Start of Quoted passage
By Andrew Keshner
Credit Karma has reached a $3 million settlement with the Federal Trade Commission after allegedly misleading users shopping for credit cards by informing them about “pre-approved” offers that later resulted in rejection.
Though Credit Karma users heard language like “pre-approved” and “90% odds” in emailed notices about offers from third-party card issuers, it didn’t always pan out that way.
In many “pre-approved” offers, it ended with nearly one-third of consumers getting turned down once the issuer proceeded with the underwriting review process, the federal regulator said.
Though Credit Karma flagged the possible chances of rejection in the notices, that wording allegedly didn’t appear as prominently as the company’s notices about pre-approval, the FTC said.
Credit Karma’s internal testing studied the “click rates” with pre-approval language and a training manual told customer service representatives how to handle the complaints of empty-handed users, the FTC’s complaint noted.
The $3 million fine is meant for consumers who unsuccessfully jumped at the offers. The regulators’ action takes aim at a time frame stretching from February 2018 through April 2021, its complaint said.
“Credit Karma’s false claims of ‘pre-approval’ cost consumers time and subjected them to unnecessary credit checks,” Samuel Levine, the FTC’s Bureau of Consumer Protection director, said in a statement with the agreement announced Sept. 1.
Credit Karma, which is owned by financial-software company Inuit /zigman2/quotes/203136605/composite INTU +0.93% , neither admitted nor denied the allegations in the settlement’s paperwork .
What’s more, the company said the FTC’s allegations only focused on a sliver of credit-card and loan offers from banks and financial institutions that were available on the site’s platform before April 2021.
“We fundamentally disagree with the FTC’s allegations about marketing terms that aren’t even in use anymore, but ultimately we reached this agreement to avoid disruption to our mission and maintain our focus on helping our members find the financial products that are right for them,” said Susannah Wright, Credit Karma’s chief legal officer.
By the end of August, the average rate on a new card offer was 17.96%, according to Bankrate.com. That surpasses a recent pre-pandemic APR high of 17.87% and is approaching the 18.12% average APR last seen in January 1996, researchers said.
Credit Karma, which also lets users shop for mortgages, car loans and understand their credit score, said that it only gets paid when card lenders and issuers proceed with a loan or offer for its users. The regulator isn’t challenging the approval language that Credit Karma now uses, the company added.
The FTC allegations focus on a period before the Federal Reserve’s recent interest-rate hikes, but experts say it’s a cautionary tale about the importance of fine print when shopping for a credit card.
As the Fed raises its key interest rate in order to fight inflation gnawing at household budgets, the average percentage rates (APRs) on credit cards are also increasing.
End of Quoted passage
● Task brief
Say whether each statement agrees with the Credit Karma article, answering yes or no and quoting the words that decide it: (a) The settlement with the FTC was for $3 million. (b) Credit Karma admitted the allegations. (c) About half of consumers with "pre-approved" offers were turned down. The listing that comes next has nothing to do with the Credit Karma article.
Start of Record extracts
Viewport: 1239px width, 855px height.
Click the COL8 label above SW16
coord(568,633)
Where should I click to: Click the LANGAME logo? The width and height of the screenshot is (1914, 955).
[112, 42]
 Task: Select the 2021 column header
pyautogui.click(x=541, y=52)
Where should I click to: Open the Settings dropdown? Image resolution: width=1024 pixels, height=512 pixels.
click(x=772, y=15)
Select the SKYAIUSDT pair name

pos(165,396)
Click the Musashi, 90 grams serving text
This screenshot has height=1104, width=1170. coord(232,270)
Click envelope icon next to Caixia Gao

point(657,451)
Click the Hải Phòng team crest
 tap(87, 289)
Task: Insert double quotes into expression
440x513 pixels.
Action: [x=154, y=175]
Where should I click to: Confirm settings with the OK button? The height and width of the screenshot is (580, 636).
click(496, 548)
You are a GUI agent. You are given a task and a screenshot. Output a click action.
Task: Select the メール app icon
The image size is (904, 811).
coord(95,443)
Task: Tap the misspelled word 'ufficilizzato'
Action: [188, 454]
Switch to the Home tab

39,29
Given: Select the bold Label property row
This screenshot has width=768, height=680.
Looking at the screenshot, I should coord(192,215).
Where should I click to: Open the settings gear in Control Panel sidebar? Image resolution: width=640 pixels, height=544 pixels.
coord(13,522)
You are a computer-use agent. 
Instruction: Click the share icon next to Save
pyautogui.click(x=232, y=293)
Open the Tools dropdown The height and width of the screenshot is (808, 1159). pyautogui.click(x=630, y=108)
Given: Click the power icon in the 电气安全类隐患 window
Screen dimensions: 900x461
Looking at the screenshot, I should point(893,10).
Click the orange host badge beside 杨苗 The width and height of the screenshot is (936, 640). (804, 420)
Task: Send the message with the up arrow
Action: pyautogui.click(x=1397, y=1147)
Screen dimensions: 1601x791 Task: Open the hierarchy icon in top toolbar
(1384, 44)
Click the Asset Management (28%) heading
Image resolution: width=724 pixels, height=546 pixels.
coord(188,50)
End of Record extracts
● Written answer
(a) Yes: "Credit Karma has reached a $3 million settlement with the Federal Trade Commission"
(b) No: "neither admitted nor denied the allegations"
(c) No: "nearly one-third of consumers getting turned down"